- _PROVIDED PASSAGE_:
To TCTMD, Giri said the reasons behind the decision to intervene via the femoral artery rather than the radial artery is not addressed in this study, but he suspects there remains some discomfort with radial access in certain patients. While every operator “hates bleeding,” some “might also be a little bit concerned with the idea that these are patients who have been through a lot already,” said Giri. “They’ve had a STEMI, thrombolytics, now they’re on the table, so they decide to ‘play it safe’. It goes back to doing what’s comfortable, to doing what they’ve done over the course of a career.”

Risk-treatment paradox

In the NCDR analysis, treatment with transradial PCI in the rescue setting was associated with a significant 33% reduction in bleeding compared with femoral-access PCI. The unadjusted bleeding rate was 6.9% among patients treated via the radial artery and 12.0% for those undergoing transfemoral PCI. Overall, there were fewer blood transfusions, vascular complications, access-site bleeding events and hematomas, and less retroperitoneal bleeds with radial PCI.

Overall, there was no difference in mortality among patients treated with either access site (odds ratio 0.81; 95% CI 0.53-1.25).

- _YOUR TASK_:
Reproduce the part of the passage on radial versus femoral PCI that opens with "In the NCDR" and ends after "with radial PCI.", with every word and mark unchanged.

- _ENTRIES SHOWN_:
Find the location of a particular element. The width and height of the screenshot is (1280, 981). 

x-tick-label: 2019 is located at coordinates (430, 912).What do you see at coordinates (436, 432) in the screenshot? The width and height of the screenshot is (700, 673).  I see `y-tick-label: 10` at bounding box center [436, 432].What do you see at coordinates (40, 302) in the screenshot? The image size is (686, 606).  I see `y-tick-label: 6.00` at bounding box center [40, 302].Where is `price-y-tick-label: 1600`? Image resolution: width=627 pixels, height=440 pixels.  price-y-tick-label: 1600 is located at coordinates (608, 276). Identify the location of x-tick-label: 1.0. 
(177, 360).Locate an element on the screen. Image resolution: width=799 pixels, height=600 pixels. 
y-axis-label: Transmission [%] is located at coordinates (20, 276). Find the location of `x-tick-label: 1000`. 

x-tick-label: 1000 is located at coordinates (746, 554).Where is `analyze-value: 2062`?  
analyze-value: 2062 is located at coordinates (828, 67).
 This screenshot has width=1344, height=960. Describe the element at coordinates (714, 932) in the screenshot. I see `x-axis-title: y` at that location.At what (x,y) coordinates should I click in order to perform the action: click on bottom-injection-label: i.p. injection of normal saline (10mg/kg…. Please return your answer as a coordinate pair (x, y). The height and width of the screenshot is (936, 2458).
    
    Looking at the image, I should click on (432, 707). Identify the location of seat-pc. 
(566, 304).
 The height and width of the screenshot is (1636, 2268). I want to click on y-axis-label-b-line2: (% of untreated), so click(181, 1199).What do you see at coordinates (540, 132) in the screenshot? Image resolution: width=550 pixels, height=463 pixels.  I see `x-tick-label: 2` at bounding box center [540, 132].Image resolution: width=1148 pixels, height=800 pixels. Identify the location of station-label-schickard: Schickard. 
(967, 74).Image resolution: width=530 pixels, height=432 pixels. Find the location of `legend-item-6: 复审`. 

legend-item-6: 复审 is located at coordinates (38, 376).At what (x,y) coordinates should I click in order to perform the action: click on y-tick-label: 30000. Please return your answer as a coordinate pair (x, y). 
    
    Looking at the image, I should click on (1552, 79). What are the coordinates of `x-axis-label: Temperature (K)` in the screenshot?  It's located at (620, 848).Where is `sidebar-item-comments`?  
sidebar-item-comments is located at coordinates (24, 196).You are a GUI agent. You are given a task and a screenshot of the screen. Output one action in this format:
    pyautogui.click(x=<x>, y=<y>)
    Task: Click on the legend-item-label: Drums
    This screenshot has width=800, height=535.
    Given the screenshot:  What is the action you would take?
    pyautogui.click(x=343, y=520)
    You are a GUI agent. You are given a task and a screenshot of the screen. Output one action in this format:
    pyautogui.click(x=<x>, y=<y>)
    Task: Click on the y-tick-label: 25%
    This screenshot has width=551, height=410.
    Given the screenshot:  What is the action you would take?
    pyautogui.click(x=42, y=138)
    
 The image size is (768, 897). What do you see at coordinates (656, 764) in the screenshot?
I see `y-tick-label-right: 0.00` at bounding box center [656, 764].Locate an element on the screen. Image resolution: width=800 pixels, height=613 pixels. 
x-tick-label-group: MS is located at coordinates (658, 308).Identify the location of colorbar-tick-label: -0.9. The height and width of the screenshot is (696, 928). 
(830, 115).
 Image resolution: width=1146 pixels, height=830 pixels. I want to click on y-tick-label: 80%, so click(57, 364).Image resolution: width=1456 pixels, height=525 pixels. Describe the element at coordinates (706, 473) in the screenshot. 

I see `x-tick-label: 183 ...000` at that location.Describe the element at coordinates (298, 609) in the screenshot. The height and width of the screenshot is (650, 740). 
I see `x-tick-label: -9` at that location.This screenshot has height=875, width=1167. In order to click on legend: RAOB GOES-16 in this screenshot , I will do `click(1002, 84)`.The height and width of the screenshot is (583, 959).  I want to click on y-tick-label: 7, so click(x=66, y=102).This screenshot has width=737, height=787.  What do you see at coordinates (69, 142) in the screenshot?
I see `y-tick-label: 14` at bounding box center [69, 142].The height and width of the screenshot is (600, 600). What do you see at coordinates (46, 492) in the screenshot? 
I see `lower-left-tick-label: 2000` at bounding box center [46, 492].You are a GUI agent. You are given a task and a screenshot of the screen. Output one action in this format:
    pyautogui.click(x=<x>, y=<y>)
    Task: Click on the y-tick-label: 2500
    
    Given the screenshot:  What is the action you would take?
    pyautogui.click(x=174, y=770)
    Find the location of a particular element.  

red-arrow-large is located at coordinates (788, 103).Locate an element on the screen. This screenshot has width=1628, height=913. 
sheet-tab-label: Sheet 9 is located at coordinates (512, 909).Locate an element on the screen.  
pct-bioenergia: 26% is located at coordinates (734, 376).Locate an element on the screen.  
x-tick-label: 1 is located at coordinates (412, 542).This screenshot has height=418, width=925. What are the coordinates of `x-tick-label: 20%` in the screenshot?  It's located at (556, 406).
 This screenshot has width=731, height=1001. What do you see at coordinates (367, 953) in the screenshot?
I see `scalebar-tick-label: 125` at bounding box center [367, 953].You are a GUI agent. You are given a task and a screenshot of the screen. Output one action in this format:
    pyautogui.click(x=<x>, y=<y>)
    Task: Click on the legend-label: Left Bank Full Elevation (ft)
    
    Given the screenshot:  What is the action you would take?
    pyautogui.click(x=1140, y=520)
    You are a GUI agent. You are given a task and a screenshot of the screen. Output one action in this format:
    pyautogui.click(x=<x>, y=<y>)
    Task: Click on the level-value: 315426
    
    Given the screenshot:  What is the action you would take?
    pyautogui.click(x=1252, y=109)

- _ANSWER TO THIS TASK_:
In the NCDR analysis, treatment with transradial PCI in the rescue setting was associated with a significant 33% reduction in bleeding compared with femoral-access PCI. The unadjusted bleeding rate was 6.9% among patients treated via the radial artery and 12.0% for those undergoing transfemoral PCI. Overall, there were fewer blood transfusions, vascular complications, access-site bleeding events and hematomas, and less retroperitoneal bleeds with radial PCI.